Background: Some uterine endometrioid adenocarcinomas exhibit a distinctive morphological phenotype characterised by the formation of microcystic, elongated and fragmented (MELF) glands. Immunohistochemical studies have suggested that MELF-type changes represent an epithelial-mesenchymal transition which has been associated with KRAS activation in various tumours.
Aims: To investigate the molecular characteristics of endometrial tumours showing MELF, with particular reference to the frequencies of KRAS and BRAF mutations and of microsatellite instability (MSI).
Methods: MSI, and KRAS and BRAF mutation status, were assessed in 33 low-grade endometrial adenocarcinomas showing MELF features and the results compared with 33 control cases exhibiting a 'conventional' pattern of myometrial invasion. Standard histological parameters were also reviewed.
Results: Tumours with a MELF pattern of myometrial invasion showed more frequent vascular invasion and focal mucinous differentiation. KRAS mutations were more frequent in MELF positive than MELF negative tumours (45% vs 30%), but this difference was not statistically significant. BRAF mutations were not identified in any of the cases. MSI was identified in 20% of cases overall but did not correlate with the MELF phenotype.

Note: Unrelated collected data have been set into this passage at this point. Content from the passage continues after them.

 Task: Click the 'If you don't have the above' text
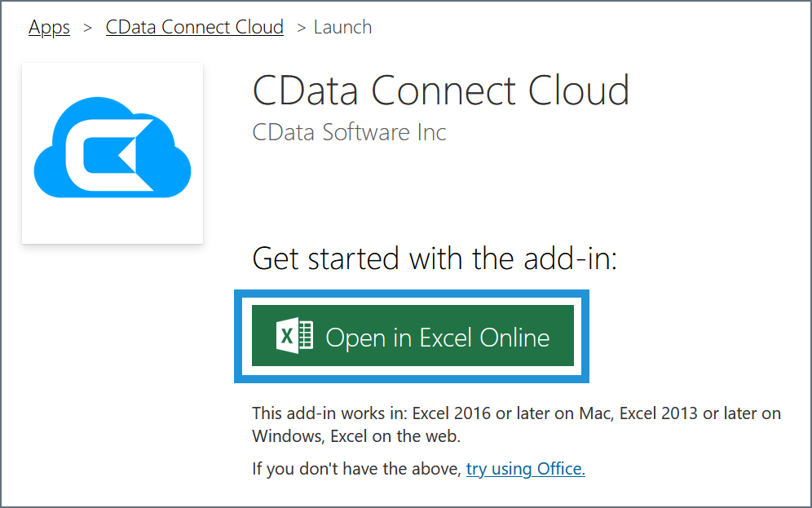355,469
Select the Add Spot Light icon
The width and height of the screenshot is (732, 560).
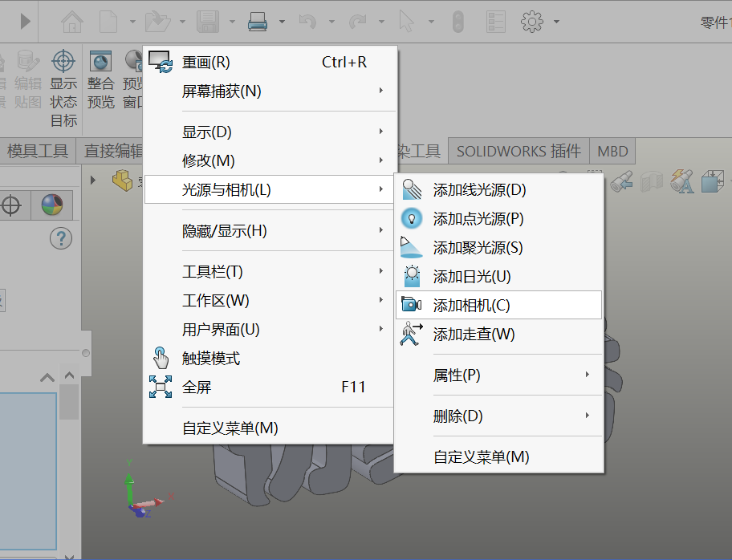coord(413,247)
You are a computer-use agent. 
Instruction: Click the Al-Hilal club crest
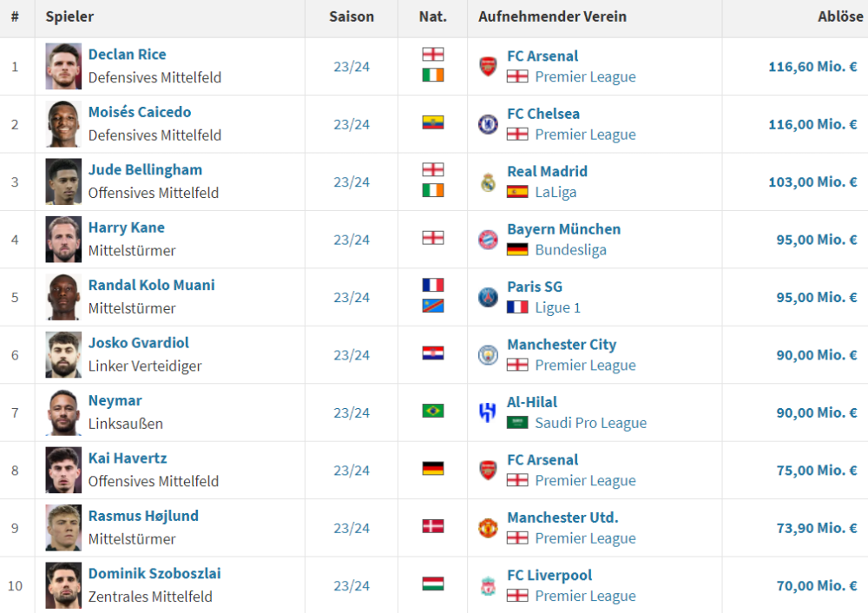click(489, 412)
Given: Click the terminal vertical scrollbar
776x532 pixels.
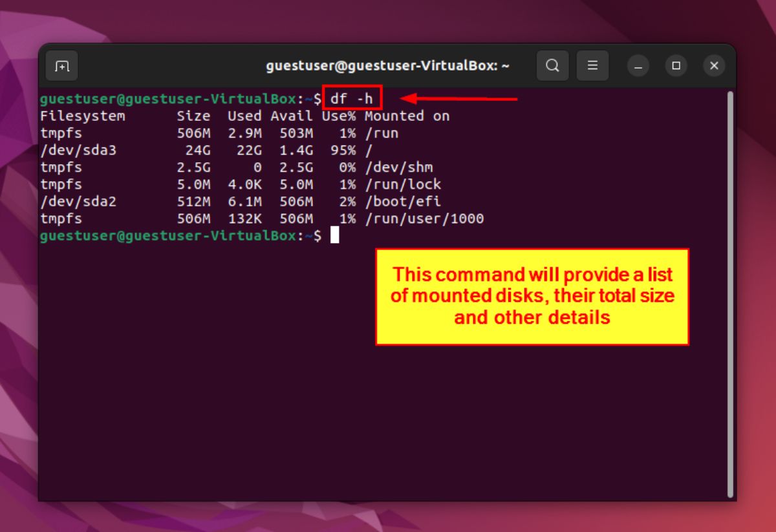Looking at the screenshot, I should tap(730, 291).
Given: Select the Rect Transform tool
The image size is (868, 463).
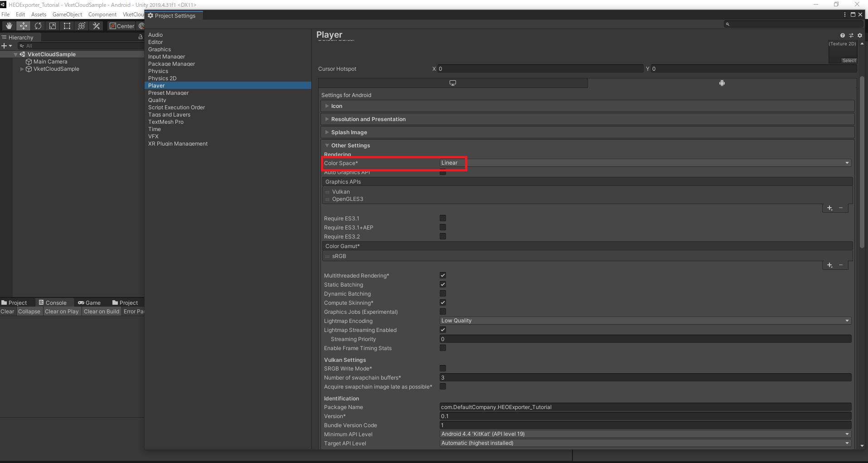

Conclusions: Mutations in KRAS and BRAF genes are not directly implicated in the development of a MELF pattern of invasion in endometrial carcinoma. However, RAS-associated signalling pathways could be activated through other genetic or epigenetic mechanisms. The characterisation of such alterations may become increasingly important as novel therapies are developed that target mediators involved in tumour invasion.